The most credible pattern I've seen for that comes from the DeepMind CaMeL paper - I would love to see a browser agent that robustly implemented those ideas: https://simonwillison.net/2025/Apr/11/camel/

replies(1): >>45017568 #
1. skaul ◴[] No.45017568[source]
> Even if you know the source of the text before you feed it to the model you still need to solve the problem of how to send untrusted text from a user through a model without that untrusted text being able to trigger additional tool calls or actions.

We're exploring taking the action plan that a reasoning model (which sees both trusted and untrusted text) comes up with and passing it to a second model, which doesn't see the untrusted text and which then evaluates it.

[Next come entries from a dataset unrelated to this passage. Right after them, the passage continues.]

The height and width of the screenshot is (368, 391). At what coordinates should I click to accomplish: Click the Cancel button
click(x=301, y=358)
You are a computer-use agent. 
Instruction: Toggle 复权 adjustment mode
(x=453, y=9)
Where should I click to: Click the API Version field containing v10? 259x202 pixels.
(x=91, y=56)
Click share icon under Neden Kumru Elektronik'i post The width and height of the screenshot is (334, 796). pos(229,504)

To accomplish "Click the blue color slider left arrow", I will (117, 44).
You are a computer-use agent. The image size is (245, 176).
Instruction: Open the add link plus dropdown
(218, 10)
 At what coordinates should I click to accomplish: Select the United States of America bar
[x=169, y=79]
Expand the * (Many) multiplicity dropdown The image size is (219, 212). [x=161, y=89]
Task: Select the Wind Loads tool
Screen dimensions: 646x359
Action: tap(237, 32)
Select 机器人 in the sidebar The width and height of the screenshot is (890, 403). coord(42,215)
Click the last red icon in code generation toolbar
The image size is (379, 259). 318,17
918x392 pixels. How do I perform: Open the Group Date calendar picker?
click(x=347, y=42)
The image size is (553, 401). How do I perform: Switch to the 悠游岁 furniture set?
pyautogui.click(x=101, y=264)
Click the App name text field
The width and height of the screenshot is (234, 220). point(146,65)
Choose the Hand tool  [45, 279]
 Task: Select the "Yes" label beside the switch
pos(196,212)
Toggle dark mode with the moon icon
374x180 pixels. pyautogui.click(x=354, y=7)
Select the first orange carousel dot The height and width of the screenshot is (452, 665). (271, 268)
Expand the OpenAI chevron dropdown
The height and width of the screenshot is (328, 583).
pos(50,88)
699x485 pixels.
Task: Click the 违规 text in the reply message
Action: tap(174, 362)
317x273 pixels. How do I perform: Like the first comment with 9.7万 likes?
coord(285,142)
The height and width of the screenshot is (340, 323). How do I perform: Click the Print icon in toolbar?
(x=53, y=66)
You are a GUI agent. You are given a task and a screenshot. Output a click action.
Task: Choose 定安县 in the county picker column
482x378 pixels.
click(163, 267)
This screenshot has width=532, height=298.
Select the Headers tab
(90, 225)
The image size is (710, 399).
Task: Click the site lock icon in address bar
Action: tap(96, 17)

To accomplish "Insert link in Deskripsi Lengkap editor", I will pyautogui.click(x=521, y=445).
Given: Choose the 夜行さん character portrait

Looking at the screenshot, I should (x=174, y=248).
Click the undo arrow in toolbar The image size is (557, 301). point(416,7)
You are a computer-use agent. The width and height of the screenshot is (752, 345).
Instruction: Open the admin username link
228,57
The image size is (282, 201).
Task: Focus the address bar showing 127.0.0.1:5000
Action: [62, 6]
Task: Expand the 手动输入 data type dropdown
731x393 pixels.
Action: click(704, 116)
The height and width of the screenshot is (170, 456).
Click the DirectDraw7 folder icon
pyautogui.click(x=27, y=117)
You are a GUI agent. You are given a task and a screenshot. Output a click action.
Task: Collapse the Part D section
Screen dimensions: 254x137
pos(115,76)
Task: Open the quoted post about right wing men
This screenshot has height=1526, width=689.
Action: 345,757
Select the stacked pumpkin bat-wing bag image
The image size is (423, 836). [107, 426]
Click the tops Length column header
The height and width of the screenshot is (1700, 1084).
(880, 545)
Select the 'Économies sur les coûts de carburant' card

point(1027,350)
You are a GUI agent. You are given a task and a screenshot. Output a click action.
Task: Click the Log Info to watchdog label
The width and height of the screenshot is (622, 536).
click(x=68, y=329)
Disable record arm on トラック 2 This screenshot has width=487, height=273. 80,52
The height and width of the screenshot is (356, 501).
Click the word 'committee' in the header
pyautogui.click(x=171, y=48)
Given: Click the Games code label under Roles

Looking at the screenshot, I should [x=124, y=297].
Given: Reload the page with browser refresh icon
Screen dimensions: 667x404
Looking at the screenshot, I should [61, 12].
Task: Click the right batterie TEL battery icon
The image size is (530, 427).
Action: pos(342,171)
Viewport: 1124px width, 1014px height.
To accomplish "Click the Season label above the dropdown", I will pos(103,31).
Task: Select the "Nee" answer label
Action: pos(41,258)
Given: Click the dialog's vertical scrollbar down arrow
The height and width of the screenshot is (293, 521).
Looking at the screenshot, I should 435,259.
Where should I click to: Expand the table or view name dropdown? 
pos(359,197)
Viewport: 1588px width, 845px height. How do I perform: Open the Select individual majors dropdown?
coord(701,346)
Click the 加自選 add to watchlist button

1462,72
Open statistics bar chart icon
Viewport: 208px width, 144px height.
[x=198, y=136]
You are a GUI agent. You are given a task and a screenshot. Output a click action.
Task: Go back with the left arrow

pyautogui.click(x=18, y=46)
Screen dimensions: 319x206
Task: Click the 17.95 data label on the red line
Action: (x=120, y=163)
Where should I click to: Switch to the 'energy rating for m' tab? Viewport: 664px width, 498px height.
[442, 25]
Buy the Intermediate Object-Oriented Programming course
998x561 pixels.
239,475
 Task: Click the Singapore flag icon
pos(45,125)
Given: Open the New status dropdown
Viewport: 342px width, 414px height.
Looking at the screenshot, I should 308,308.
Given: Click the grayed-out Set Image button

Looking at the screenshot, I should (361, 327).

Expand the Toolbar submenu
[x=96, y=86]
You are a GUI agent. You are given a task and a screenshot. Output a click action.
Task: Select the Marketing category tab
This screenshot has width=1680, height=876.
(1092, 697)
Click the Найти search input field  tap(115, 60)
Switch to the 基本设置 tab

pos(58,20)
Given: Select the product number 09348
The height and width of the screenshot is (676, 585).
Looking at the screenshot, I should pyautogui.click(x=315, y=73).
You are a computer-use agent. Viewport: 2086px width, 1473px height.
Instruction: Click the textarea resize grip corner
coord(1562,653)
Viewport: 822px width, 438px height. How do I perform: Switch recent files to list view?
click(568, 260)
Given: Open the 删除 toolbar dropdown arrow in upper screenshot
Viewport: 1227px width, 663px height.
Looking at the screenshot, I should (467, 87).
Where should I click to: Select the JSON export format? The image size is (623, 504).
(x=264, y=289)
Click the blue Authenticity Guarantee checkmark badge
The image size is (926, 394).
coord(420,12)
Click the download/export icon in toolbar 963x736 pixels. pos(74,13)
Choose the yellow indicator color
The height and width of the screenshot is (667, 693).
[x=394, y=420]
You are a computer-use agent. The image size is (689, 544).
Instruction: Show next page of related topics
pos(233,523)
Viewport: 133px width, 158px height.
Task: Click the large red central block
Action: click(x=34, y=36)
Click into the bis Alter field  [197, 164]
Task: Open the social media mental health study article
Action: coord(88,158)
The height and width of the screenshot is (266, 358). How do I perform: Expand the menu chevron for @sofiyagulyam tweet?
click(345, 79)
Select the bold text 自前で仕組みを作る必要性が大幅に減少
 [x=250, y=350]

> The most credible pattern I've seen for that comes from the DeepMind CaMeL paper

Yeah we're aware of the CaMeL paper and are looking into it, but it's definitely challenging from an implementation pov.

Also, I see that we said "The browser should clearly separate the user’s instructions from the website’s contents when sending them as context to the model" in the blog post. That should have been "backend", not "model". Agreed that once you feed both trusted and untrusted tokens into the LLM the output must be considered unsafe.

replies(1): >>45019316 #
2. jrflowers ◴[] No.45019316[source]
>We're exploring taking the action plan that a reasoning model (which sees both trusted and untrusted text) comes up with and passing it to a second model, which doesn't see the untrusted text and which then evaluates it.

How is this different from the Dual-LLM pattern that’s described in the link that was posted? It immediately describes how that setup is still susceptible to prompt injection.

>With the Dual LLM pattern the P-LLM delegates the task of finding Bob’s email address to the Q-LLM—but the Q-LLM is still exposed to potentially malicious instructions.